§ **WHAT YOU WILL DO**:
Each entry must be duplicated precisely, with nothing left out.

Saved data entries:
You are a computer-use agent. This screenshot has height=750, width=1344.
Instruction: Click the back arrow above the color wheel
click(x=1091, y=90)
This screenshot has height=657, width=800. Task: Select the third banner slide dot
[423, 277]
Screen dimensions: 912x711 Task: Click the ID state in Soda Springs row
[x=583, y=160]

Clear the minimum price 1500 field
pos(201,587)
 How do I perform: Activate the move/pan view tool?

§ **RESULT OF THE TASK**:
You are a computer-use agent. This screenshot has height=750, width=1344.
Instruction: Click the back arrow above the color wheel
click(x=1091, y=90)
This screenshot has height=657, width=800. Task: Select the third banner slide dot
[423, 277]
Screen dimensions: 912x711 Task: Click the ID state in Soda Springs row
[x=583, y=160]

Clear the minimum price 1500 field
pos(201,587)
 How do I perform: Activate the move/pan view tool?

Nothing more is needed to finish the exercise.